Crazy Joe v. Lyin' Ryan - Official 2012 Vice-Presidential Debate Thread

BIDEN: Age 69
RYAN: Age 42

BIDEN: Roman Catholic
RYAN: Roman Catholic

BIDEN: Law degree, Syracuse University, 1968; bachelor's, University of Delaware, 1965

RYAN: Bachelor's degrees in political science and economics, Miami University of Ohio, 1992.

BIDEN: Spouse, Jill Biden, college professor; children, Beau, Hunter and the late Naomi Biden (with late wife, Neilia Hunter), and Ashley (with Jill Biden).

RYAN: Spouse, Janna Ryan, tax lawyer and stay-at-home mother; children, Elizabeth, Charles and Samuel.

BIDEN: Biden's reported personal net worth, according to financial disclosures required of members of the executive branch, ranges from negative $1.2 million to positive $190,993. He has assets ranging from $233,000 to $776,000.

RYAN: Ryan's personal worth ranges from $2 million to $7.7 million, largely as a result of an inheritance his wife recently received after her mother died. In June, Ryan amended his 2011 personal financial disclosure to reflect his wife's one-third interest in her late mother's trust. Her share in the blind trust is valued between $1 million and $5 million, according to the amendment submitted by Ryan.

○ ○ ○ ○

Instructions ::
(1) Answer these questions from the 2012 vice-presidential debate thread:
(a) From which university did Ryan receive his bachelor's degrees, and in what year?
(b) What is the occupation of Biden's spouse, Jill Biden?
(c) What range does the thread give for Biden's assets?
(2) Pick up the 2012 vice-presidential debate thread after its last sentence and continue it.

Supplied information ::
○ ○ ○ ○

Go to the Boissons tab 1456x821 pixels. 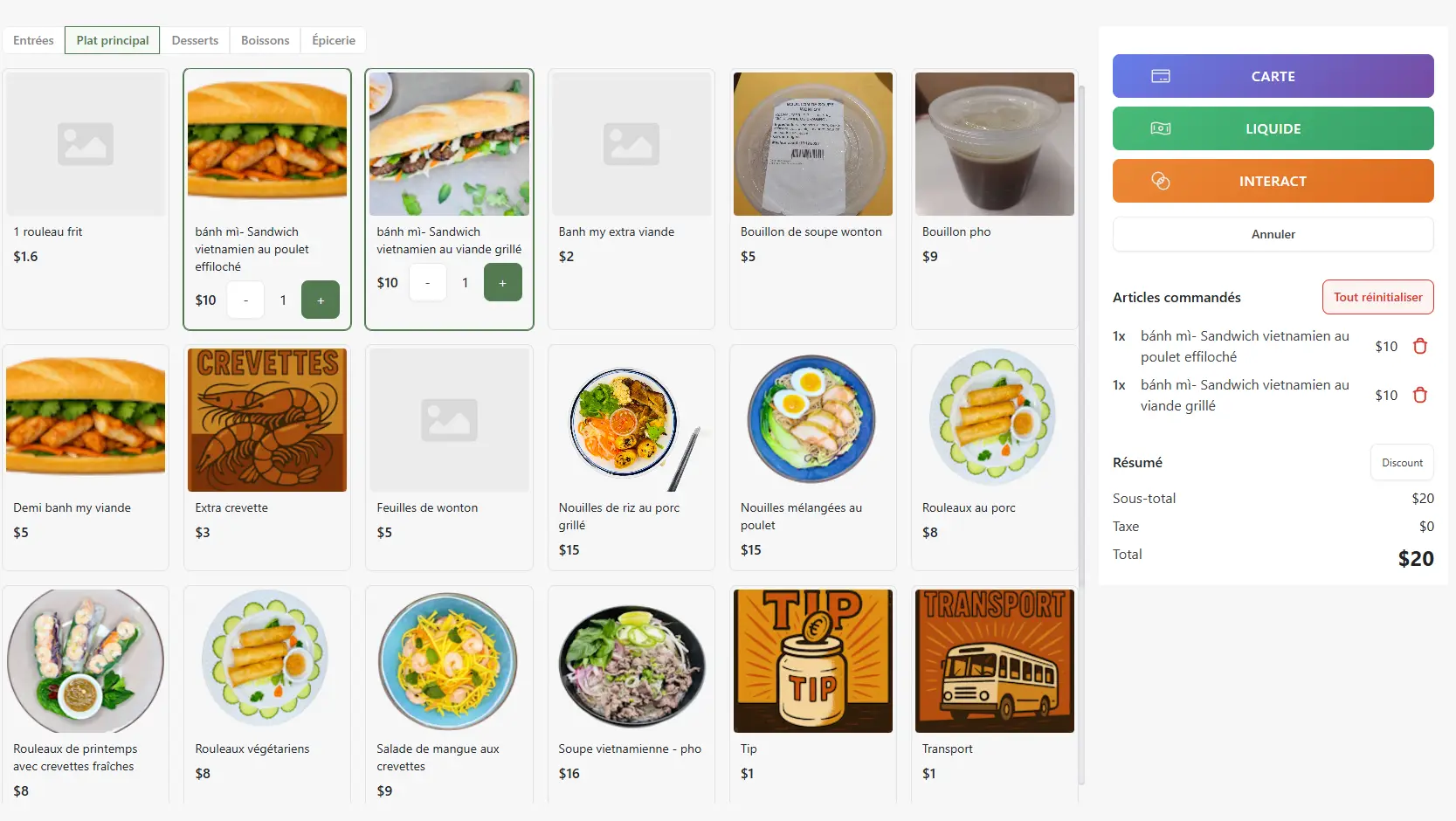[265, 40]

○ ○ ○ ○

Results for each task ::
(1)
(a) Miami University of Ohio, 1992
(b) College professor
(c) $233,000 to $776,000

(2)
BIDEN: U.S. senator from Delaware, 1973-2009 (Judiciary Committee chairman, 1987-1995;
Foreign Relations Committee chairman, 2007-2009);
New Castle, Del., County Council, 1970-1972;
attorney and public defender, Wilmington, Del., 1969-1972.

RYAN: U.S. representative from Wisconsin's 1st Congressional District since 1999 (House Budget Committee chairman since 2011);
legislative director for GOP Sen. Sam Brownback of Kansas, 1995-1997;
speechwriter and volunteer for the conservative think tank Empower America;
congressional aide to GOP Sen. Bob Kasten of Wisconsin, 1992.
In college, he had a job driving Oscar Mayer's promotional hot dog-shaped Wienermobile.

BIDEN: His wife and 1-year-old daughter were killed and both sons injured in a 1972 car crash shortly after his first election to the U.S. Senate.

RYAN: When he was 16, Ryan, the youngest of four children, found his 55-year-old father dead in bed of a heart attack.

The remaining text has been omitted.